The BLAST search (SeqSearch) is particularly useful as it can potentially allow users to quickly and simply identify drug leads from newly sequenced pathogens. Specifically, a new sequence, a group of sequences or even an entire proteome can be searched against DrugBank's database of known drug target sequences by pasting the FASTA formatted sequence (or sequences) into the SeqSearch query box and pressing the ‘submit’ button. A significant hit reveals, through the associated DrugCard hyperlink, the name(s) or chemical structure(s) of potential drug leads that may act on that query protein (or proteome).
DrugBank's structure similarity search tool (ChemQuery) can be used in a similar manner to its sequence search tools. Users may sketch (through ACD's freely available chemical sketching applet) or paste a SMILES string (11
) of a possible lead compound into the ChemQuery window. Submitting the query launches a structure similarity search tool that looks for common substructures from the query compound that match DrugBank's database of known drug or drug-like compounds. High scoring hits are presented in a tabular format with hyperlinks to the corresponding DrugCards (which in turn links to the protein target). The ChemQuery tool allows users to quickly determine whether their compound of interest acts on the desired protein target. This kind of chemical structure search may also reveal whether the compound of interest may unexpectedly interact with unintended protein targets. In addition to these structure similarity searches, the ChemQuery utility also supports compound searches on the basis of chemical formula and molecular weight ranges.

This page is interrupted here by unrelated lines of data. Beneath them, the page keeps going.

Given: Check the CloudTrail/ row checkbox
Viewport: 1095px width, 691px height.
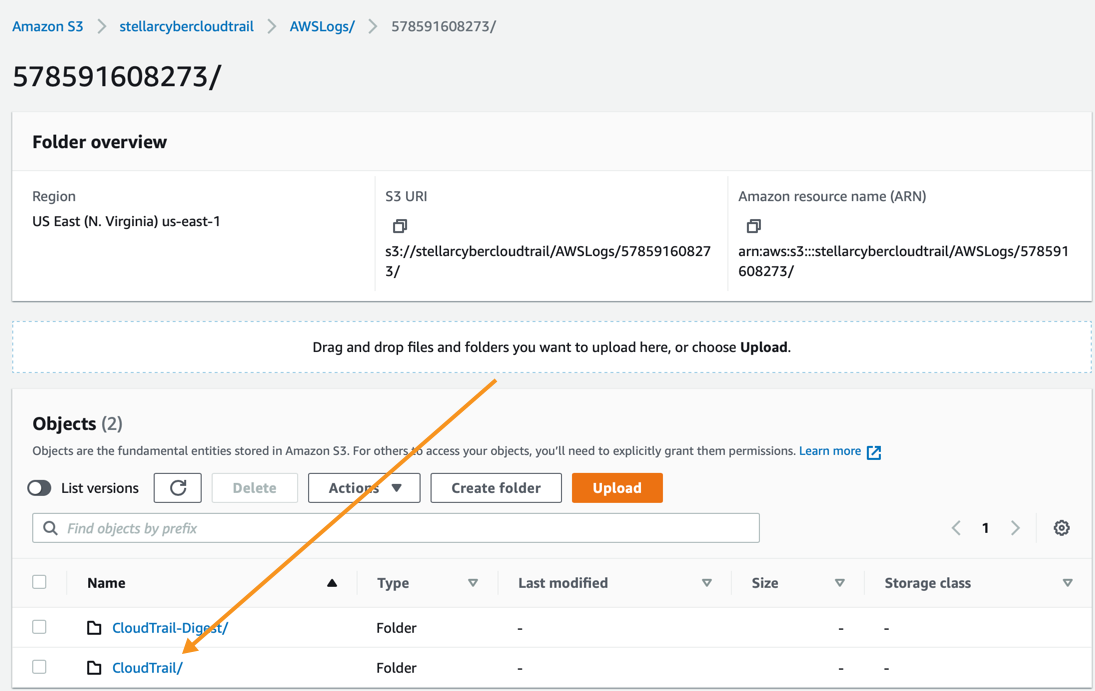Looking at the screenshot, I should (39, 667).
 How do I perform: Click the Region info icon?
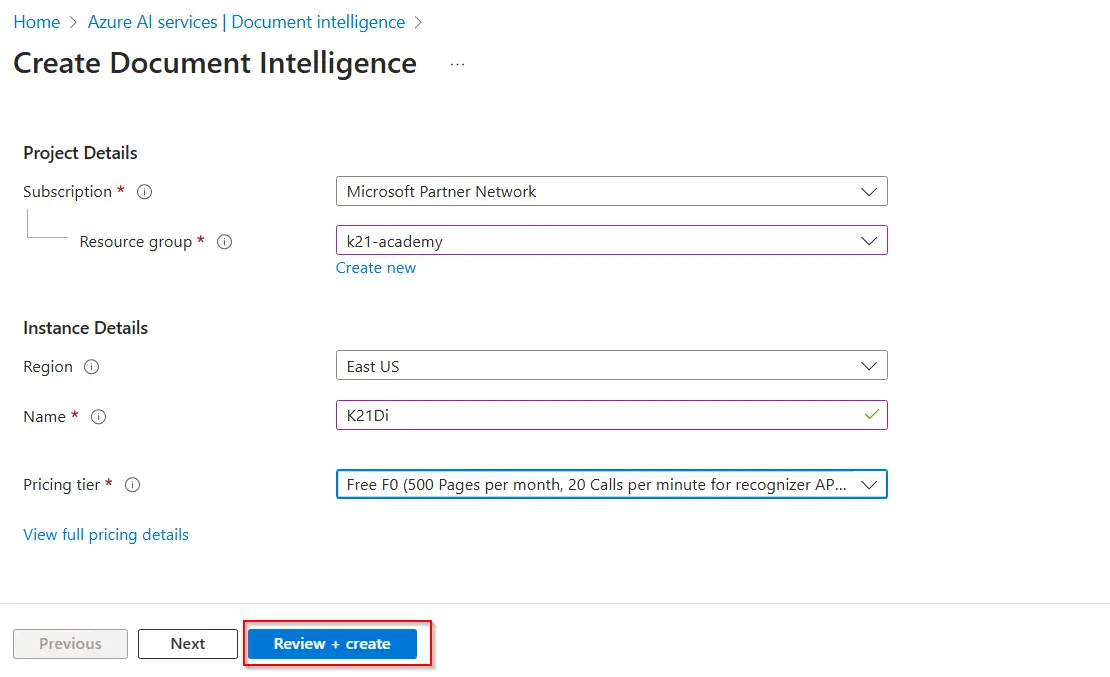91,367
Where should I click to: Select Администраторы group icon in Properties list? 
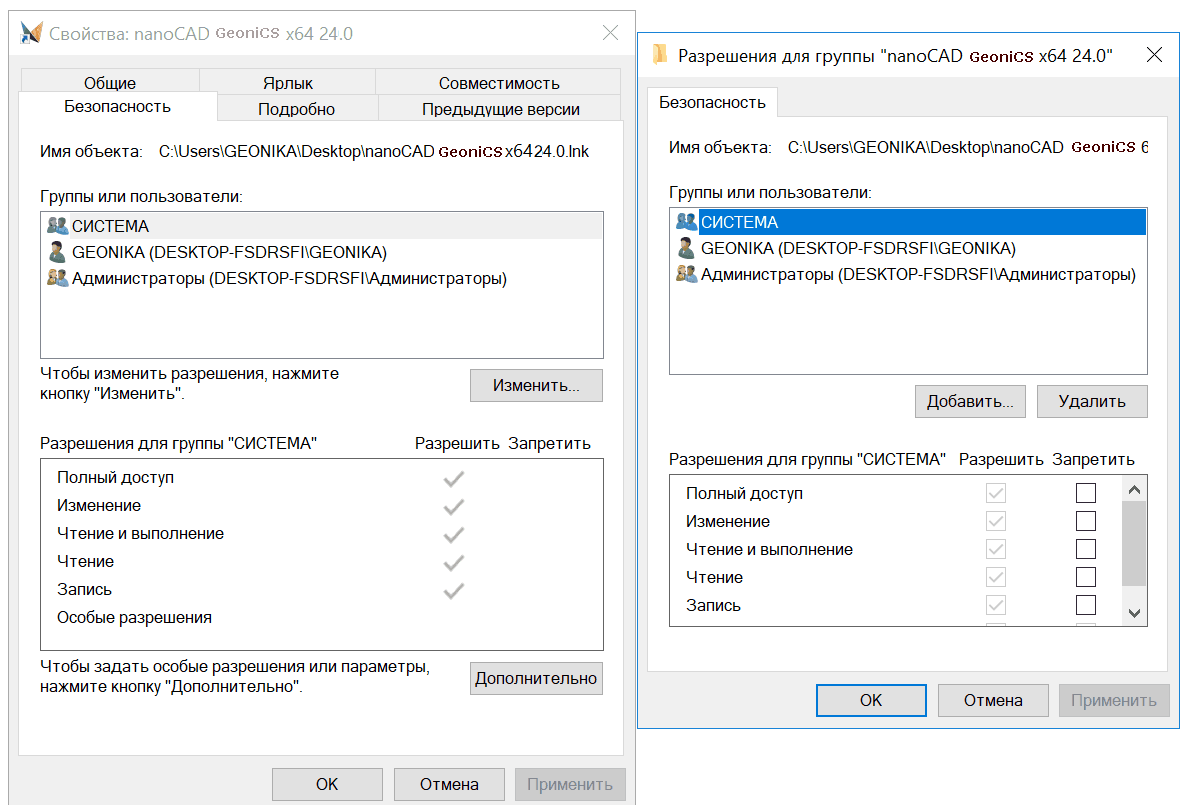coord(57,278)
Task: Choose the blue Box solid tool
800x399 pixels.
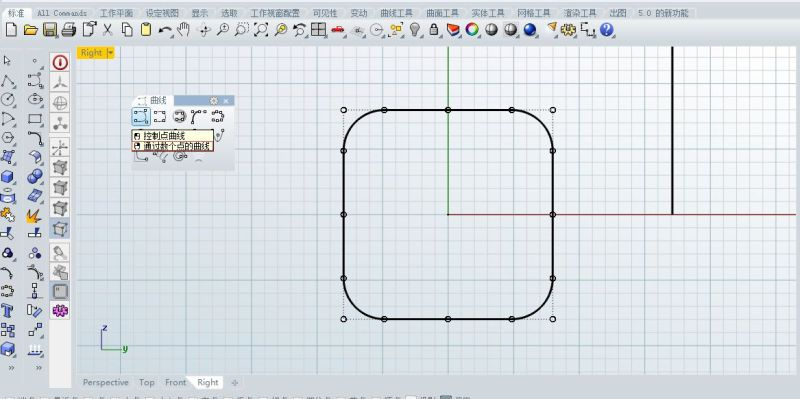Action: (x=7, y=177)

DrugBank's data extraction utility (Data Extractor) employs a simple relational database system that allows users to select one or more data fields and to search for ranges, occurrences or partial occurrences of words, strings or numbers. The data extractor uses clickable web forms so that users may intuitively construct SQL-like queries. Using a few mouse clicks, it is relatively simple to construct very complex queries (‘find all drugs less than 600 daltons with LogPs less than 3.2 that are antihistamines’) or to build a series of highly customized tables. The output from these queries is provided as an HTML format with hyperlinks to all associated DrugCards.